Rick Edmonds of Poynter noted that the Reuters Institute “found some improvement in trust in nearly all the countries surveyed — probably thanks to COVID-19 coverage — but not in the U.S. where the low rating was flat year to year.”
Indeed, there is a great degree of polarization in the US, which makes conservatives very hostile towards the media. Per the study, 75% of right-leaning respondents believe that media coverage of right wing views is biased.
Local news, in its print and broadcast incarnations, was more trusted than national news. Though the study found that people are not very interested in local news. For example, just 21% of American respondents said that they pay for online news. For those who indicated that they pay for online news, 31% indicated that they have paid subscriptions with The New York Times, 24% are subscribed to The Washington Post, and just 23% are subscribed to local or regional outlets.
It’s no secret that the media has a very strong liberal bent and is very anti-nationalist.
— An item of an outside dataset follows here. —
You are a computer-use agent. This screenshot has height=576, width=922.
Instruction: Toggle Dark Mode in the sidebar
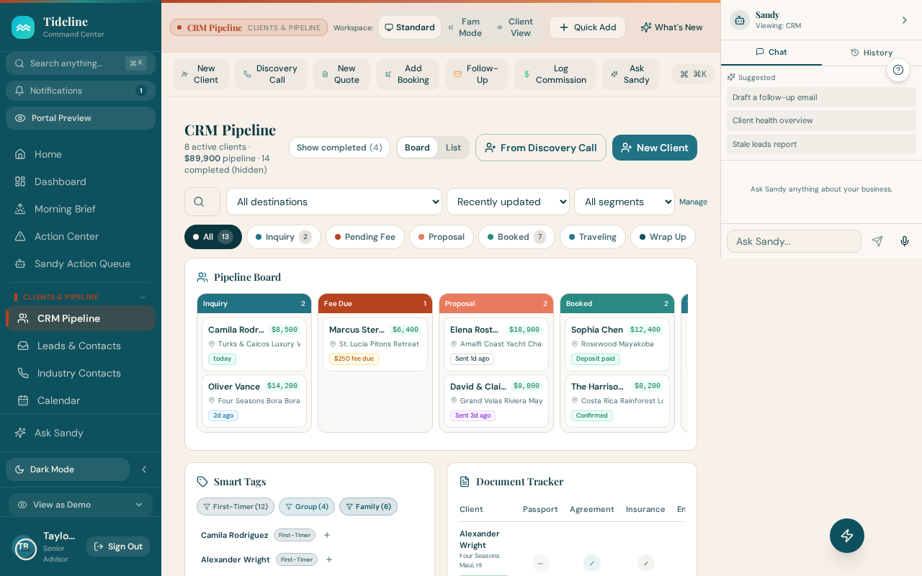tap(68, 469)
At times, the liberal media will make common cause with establishment figures on the Right to shut out any Dissident Right or nationalist discourse.
Disseminating propaganda is not a recent development on the mainstream media’s part. The great Marine Major General Smedley Butler observed that the mainstream press used propaganda to get people to join the armed forces en masse during World War I — a misguided conflict that did not serve any pressing US interest.
This same dynamic persists into the present. The good news is that the Internet has decentralized information and has facilitated the rise of an alternative media ecosystem that challenges conventional corporate press narratives.
As more people lose trust in the media, alternatives will naturally arise to fill in the void.